While some wealthy buyers may hesitate before entering the market now, some buyers believe it is the best time to sweep up as many apartments as they can. In May, SEA Holdings, a listed company principally engaged in property businesses, announced that it had purchased a total of 11 houses at 1 Shouson Hill Road East in one go for about HK$1.53 billion as long-term investment property.
Lily Wong, an associate director at property agent Okay.com, reported that she had helped a landlord she represented dispose of a 2,131 sq ft, three-bedroom home at 56 Repulse Bay Road for HK$105 million, which includes a wraparound terrace, backyard and a covered car park. “I helped the landlord, a French expat, purchase this property 10 years ago. He sold this house as he’s relocating back to France. The new owners are a German and his Chinese wife, choosing this wonderful sea view property as their retirement home,” Wong says.
According to Ricacorp Properties, there are around seven properties listed for sale at the 56 Repulse Bay development, with asking prices starting from around HK$125 million.

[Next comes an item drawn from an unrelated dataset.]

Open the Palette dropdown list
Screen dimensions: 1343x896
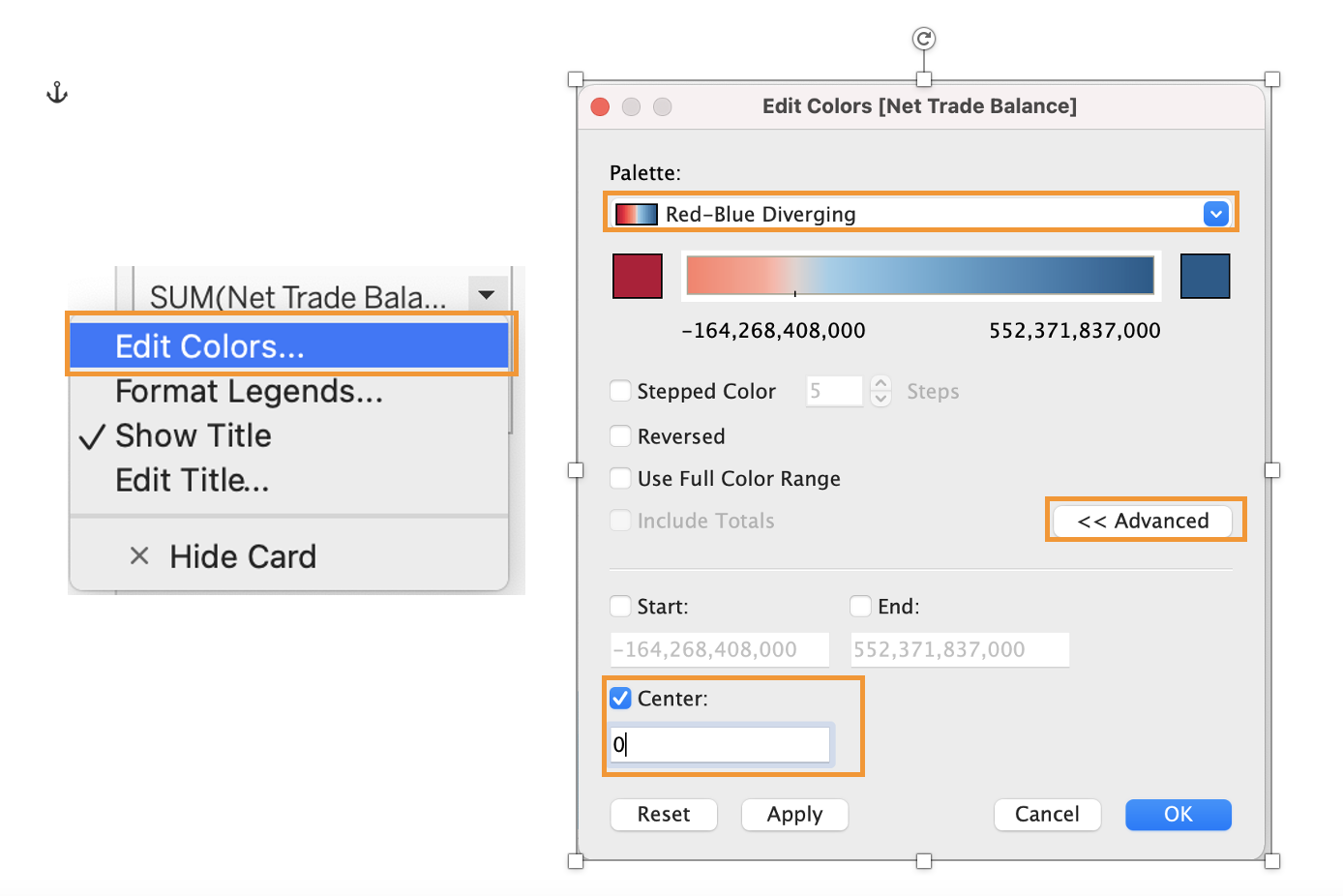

In another noteworthy deal, a 2,184 sq ft duplex at the Somerset complex, located at 67 Repulse Bay Road, was sold in May for HK$85 million, equivalent to about HK$38,920 per square foot. The purchaser is an actor, according to the Land Registry.
The ever-popular 37 Repulse Bay Road complex, a three-tower 138-unit development overlooking Deep Water Bay and Repulse Bay, has also posted seven deals since 2016. In June, a deal involving the HK$27 million sale of a 882 sq ft unit was closed. The price translates to HK$30,612 per square foot.
Also on the market is a luxury detached house, at approx 4,720 sq ft, at 33 Island Road, according to Knight Frank. With views of Deep Water Bay, the property comprises five en-suite bedrooms, reception room, separate dining room, garden, balcony, rooftop terrace, and a carport that can accommodate a fleet of up to six cars, according to Josephine Lo, a director at the property consultant.
In recent weeks, however, buyers have become more conservative in their offers after local mortgage rate hikes and further tightening of bank lending to especially second-home buyers and those whose income is earned overseas, Lo says.
“Having said that, the leasing market has seen more tenants with bigger budgets of above HK$100,000 per month looking for family-sized homes on the south side. Quite a number of them are mainland bankers now working at the Chinese banks and financial institutions in Hong Kong,” Lo says.